Supplied material:
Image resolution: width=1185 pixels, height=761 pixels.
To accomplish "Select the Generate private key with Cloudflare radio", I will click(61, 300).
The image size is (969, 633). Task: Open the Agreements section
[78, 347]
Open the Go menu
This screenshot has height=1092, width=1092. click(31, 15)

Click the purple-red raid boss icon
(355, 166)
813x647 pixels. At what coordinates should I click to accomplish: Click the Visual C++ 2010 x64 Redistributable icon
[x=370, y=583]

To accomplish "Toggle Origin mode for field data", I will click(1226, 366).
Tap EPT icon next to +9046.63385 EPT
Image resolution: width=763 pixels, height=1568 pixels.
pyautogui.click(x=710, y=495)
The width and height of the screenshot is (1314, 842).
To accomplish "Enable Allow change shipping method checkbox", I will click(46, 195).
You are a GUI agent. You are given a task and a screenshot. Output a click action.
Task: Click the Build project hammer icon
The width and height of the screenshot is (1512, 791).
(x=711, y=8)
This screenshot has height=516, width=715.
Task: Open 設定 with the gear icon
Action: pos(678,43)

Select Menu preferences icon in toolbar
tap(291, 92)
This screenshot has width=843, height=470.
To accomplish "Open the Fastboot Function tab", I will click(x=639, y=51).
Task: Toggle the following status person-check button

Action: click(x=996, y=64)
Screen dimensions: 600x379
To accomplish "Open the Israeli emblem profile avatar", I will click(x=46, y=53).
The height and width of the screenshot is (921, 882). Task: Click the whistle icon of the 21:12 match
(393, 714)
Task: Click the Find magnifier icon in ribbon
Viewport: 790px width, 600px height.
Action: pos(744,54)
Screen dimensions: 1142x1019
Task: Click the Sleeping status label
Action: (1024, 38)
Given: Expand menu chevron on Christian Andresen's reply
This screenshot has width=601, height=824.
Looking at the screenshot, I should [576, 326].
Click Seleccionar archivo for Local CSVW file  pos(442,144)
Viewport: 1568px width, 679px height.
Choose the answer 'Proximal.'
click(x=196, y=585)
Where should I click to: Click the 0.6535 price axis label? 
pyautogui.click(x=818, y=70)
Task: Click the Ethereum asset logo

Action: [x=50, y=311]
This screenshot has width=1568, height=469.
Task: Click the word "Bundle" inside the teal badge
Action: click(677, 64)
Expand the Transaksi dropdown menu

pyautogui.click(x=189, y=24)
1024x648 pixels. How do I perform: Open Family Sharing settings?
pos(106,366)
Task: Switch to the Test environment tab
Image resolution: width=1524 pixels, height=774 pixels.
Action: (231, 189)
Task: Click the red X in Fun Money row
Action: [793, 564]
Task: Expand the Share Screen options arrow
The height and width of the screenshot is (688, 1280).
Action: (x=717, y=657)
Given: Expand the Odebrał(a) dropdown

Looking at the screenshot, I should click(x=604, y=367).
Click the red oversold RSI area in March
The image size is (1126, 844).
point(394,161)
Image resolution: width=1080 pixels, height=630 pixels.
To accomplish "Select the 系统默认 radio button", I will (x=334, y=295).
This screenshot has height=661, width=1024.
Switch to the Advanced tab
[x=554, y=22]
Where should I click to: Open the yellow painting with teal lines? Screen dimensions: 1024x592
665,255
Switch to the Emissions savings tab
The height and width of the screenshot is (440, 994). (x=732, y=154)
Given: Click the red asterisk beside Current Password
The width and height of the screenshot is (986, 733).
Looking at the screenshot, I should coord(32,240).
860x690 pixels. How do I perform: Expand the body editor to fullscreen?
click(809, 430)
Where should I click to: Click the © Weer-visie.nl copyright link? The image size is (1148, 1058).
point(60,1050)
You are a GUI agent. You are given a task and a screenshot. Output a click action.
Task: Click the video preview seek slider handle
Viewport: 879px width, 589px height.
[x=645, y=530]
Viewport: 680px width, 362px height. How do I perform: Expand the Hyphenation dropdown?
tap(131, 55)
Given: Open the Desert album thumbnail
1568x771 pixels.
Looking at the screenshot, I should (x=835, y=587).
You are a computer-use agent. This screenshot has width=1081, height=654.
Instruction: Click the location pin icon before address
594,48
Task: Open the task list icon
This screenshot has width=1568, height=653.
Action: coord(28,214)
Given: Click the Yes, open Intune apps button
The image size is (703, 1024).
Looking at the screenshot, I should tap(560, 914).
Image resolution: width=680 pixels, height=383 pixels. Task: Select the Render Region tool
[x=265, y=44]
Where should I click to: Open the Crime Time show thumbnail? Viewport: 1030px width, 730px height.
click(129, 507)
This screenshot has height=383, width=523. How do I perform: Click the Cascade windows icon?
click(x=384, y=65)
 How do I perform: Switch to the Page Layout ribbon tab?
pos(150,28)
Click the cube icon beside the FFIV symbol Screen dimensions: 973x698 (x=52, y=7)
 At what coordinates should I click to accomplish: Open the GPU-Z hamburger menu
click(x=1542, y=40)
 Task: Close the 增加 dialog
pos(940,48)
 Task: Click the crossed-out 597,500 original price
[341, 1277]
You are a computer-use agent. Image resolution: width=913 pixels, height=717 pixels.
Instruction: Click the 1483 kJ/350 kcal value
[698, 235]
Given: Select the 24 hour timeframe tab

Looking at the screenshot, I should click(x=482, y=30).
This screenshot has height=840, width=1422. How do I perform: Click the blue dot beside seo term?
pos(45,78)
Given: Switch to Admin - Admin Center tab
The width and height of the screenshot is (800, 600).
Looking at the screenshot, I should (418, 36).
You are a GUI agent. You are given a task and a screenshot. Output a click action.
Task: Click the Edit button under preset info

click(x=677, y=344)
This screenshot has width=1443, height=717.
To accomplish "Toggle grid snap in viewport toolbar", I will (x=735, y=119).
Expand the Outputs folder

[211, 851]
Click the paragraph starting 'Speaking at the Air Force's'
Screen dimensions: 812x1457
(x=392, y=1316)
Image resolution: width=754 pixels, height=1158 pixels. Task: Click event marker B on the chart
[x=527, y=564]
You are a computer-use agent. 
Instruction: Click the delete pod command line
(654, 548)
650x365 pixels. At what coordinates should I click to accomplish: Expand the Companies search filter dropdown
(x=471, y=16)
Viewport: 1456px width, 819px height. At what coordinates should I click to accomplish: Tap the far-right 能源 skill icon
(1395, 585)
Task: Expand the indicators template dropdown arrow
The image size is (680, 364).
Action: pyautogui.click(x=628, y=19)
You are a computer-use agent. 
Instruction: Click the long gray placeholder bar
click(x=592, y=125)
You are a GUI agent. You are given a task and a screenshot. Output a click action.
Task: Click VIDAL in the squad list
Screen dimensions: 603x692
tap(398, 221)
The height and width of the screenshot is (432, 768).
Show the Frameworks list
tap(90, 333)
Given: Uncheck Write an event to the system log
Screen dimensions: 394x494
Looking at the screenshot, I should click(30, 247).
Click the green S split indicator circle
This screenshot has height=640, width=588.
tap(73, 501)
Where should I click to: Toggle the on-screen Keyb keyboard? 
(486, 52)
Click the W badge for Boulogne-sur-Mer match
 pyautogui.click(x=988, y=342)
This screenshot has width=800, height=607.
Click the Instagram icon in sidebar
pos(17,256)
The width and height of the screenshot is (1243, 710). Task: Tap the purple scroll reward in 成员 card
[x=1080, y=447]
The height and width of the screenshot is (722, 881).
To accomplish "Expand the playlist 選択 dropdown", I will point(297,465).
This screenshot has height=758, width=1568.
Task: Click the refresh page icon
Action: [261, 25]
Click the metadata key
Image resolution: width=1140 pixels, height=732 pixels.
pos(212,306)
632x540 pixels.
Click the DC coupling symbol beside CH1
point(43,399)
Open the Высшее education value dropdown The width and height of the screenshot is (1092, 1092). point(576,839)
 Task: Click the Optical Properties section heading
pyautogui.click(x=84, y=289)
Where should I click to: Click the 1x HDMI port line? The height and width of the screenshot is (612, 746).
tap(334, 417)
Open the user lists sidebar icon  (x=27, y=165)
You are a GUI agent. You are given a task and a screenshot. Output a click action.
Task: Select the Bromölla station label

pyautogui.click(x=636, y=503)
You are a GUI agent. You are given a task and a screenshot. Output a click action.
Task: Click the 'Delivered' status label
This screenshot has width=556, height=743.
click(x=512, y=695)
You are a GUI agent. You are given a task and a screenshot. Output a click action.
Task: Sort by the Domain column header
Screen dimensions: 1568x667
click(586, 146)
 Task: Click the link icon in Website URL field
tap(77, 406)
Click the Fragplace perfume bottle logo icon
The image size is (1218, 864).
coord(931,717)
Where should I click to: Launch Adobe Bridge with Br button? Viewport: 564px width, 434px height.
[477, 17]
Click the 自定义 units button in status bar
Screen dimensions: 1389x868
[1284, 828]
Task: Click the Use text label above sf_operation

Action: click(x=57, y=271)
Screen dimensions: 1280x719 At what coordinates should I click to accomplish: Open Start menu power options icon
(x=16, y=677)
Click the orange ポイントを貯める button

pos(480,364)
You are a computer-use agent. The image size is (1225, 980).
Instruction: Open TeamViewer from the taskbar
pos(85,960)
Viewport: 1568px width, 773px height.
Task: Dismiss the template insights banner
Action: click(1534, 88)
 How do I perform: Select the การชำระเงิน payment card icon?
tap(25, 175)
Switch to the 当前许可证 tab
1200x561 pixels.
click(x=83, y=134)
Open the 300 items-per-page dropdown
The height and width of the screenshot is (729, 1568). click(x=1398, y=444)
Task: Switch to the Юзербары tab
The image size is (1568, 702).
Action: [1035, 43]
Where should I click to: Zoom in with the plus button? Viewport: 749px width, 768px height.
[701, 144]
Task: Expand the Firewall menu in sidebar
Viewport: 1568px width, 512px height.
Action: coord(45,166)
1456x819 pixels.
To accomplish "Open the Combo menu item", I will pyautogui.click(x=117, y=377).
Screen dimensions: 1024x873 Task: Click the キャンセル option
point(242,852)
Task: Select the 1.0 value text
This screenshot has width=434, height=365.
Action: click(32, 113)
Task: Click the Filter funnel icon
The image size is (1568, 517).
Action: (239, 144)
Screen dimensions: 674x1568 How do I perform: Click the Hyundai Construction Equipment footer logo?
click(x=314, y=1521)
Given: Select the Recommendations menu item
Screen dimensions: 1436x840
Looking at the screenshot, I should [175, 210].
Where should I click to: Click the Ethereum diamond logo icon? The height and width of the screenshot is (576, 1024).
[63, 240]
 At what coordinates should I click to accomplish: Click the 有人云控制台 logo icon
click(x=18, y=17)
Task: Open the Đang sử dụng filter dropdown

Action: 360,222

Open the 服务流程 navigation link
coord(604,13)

Work instructions:
Return each line among the entries that holds the word "arrow".

Final answer:
Task: Expand the Share Screen options arrow
Task: Expand the indicators template dropdown arrow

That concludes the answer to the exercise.